(Beginning of Source data)

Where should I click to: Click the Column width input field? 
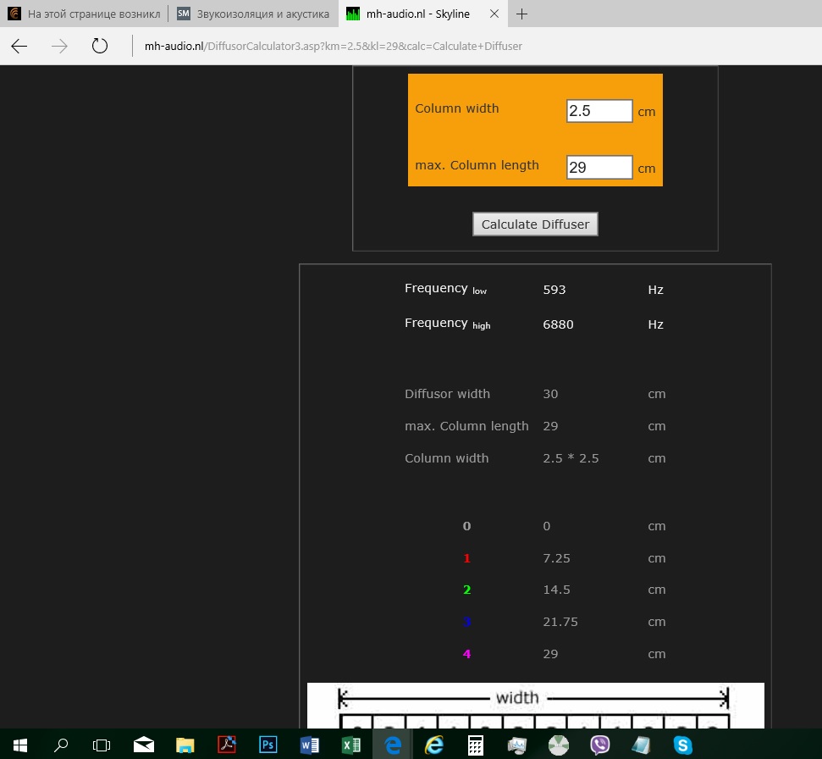(x=599, y=111)
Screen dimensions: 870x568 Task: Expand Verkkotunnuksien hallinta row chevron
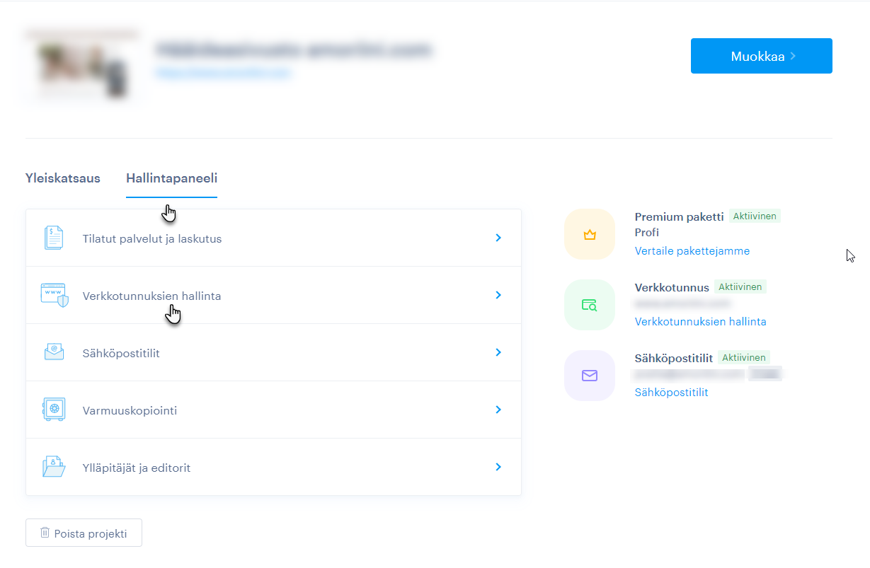pyautogui.click(x=498, y=295)
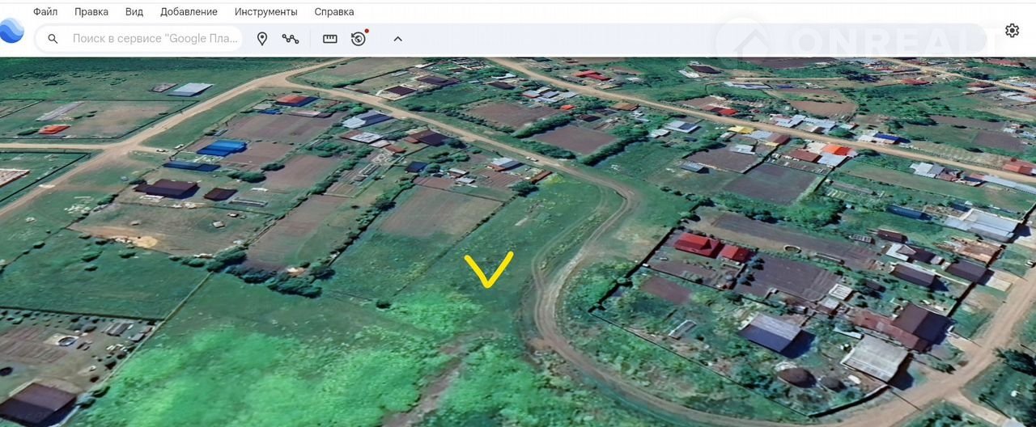
Task: Show historical imagery using clock icon
Action: [359, 38]
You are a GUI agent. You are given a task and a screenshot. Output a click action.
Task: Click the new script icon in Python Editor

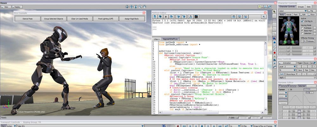pyautogui.click(x=155, y=16)
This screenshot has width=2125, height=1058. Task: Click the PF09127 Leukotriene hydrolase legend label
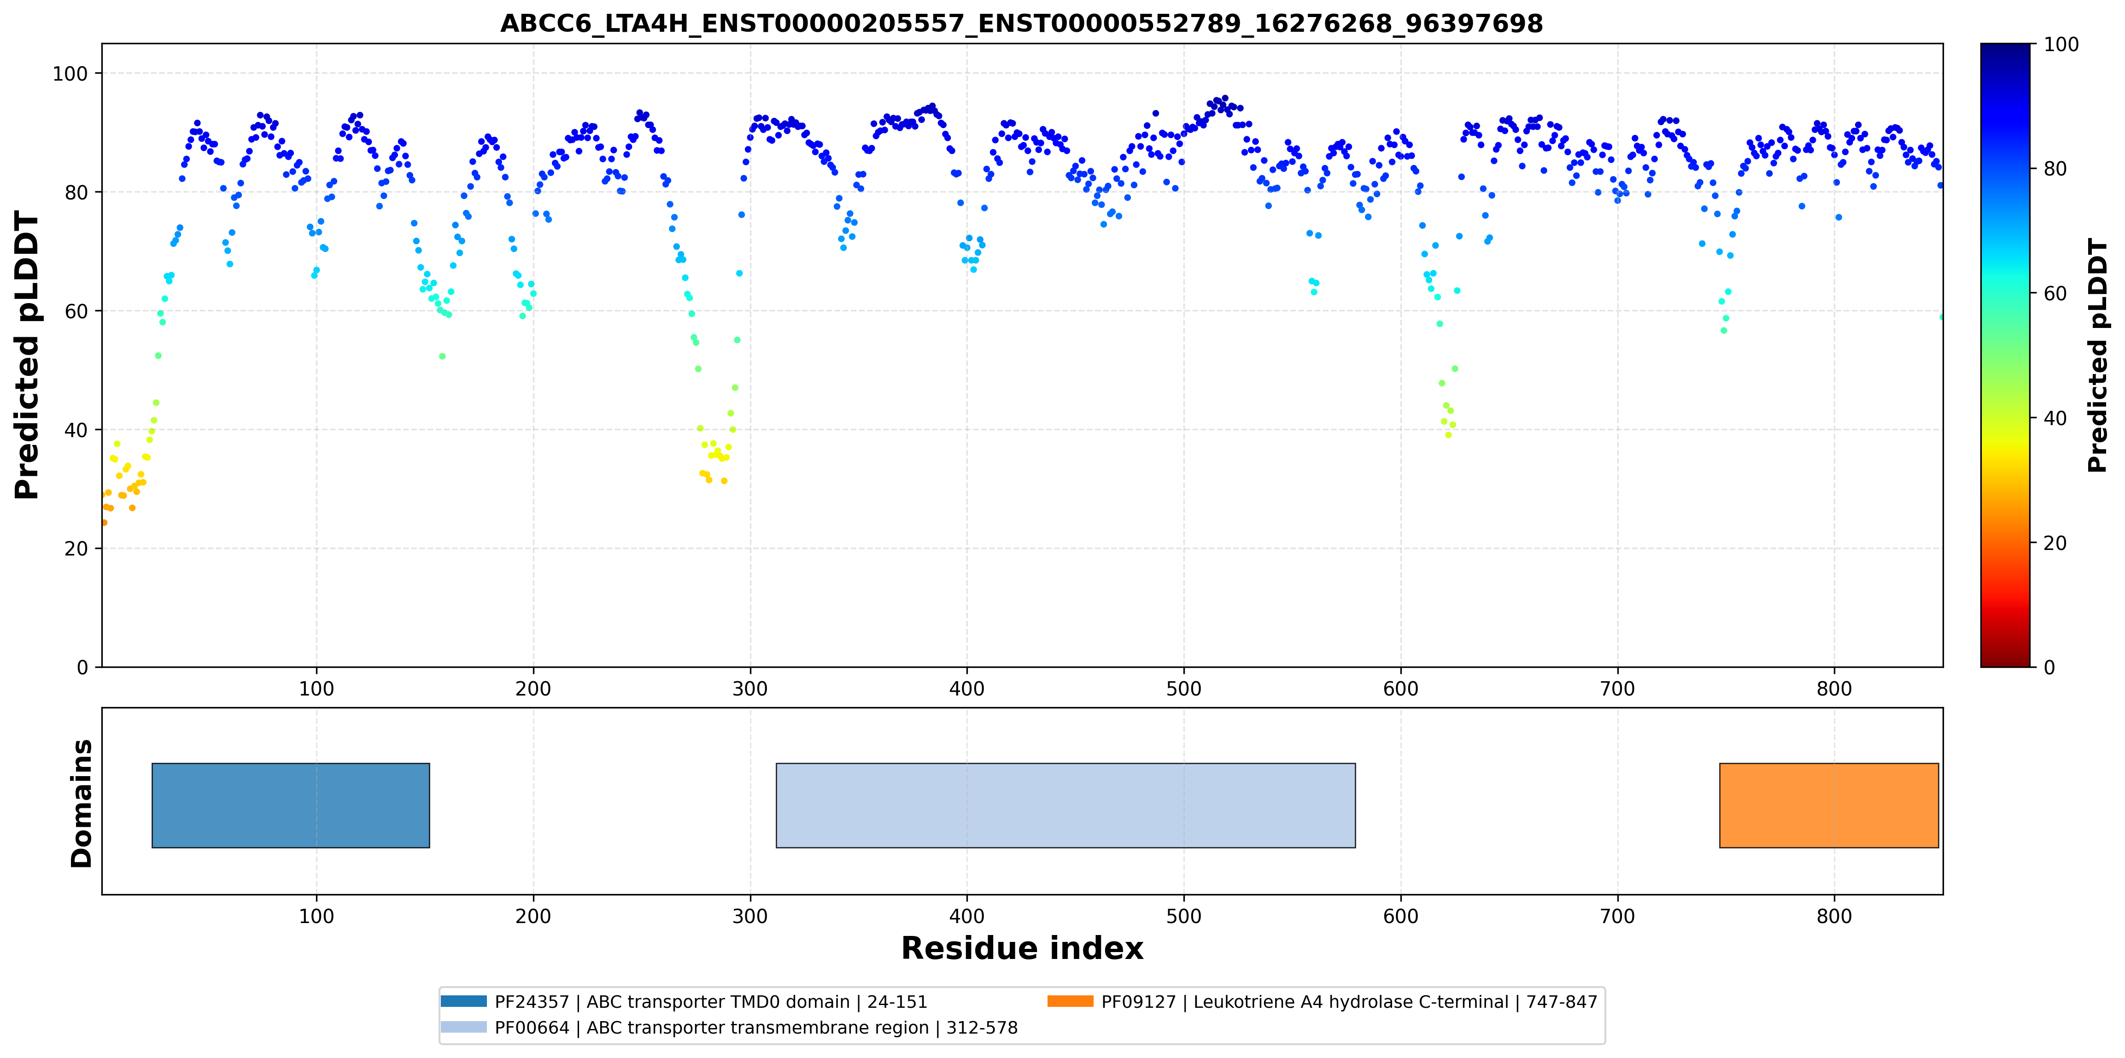[x=1349, y=1001]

(End of Source data)

▶ Problem to solve
Leave out the pictures and reproduce the rest of the records exactly.

▶ Exercise response
Where should I click to: Click the Column width input field? 
(x=599, y=111)
Screen dimensions: 870x568 Task: Expand Verkkotunnuksien hallinta row chevron
pyautogui.click(x=498, y=295)
Task: Show historical imagery using clock icon
Action: [359, 38]
You are a GUI agent. You are given a task and a screenshot. Output a click action.
Task: Click the new script icon in Python Editor

pyautogui.click(x=155, y=16)
This screenshot has width=2125, height=1058. Task: Click the PF09127 Leukotriene hydrolase legend label
[x=1349, y=1001]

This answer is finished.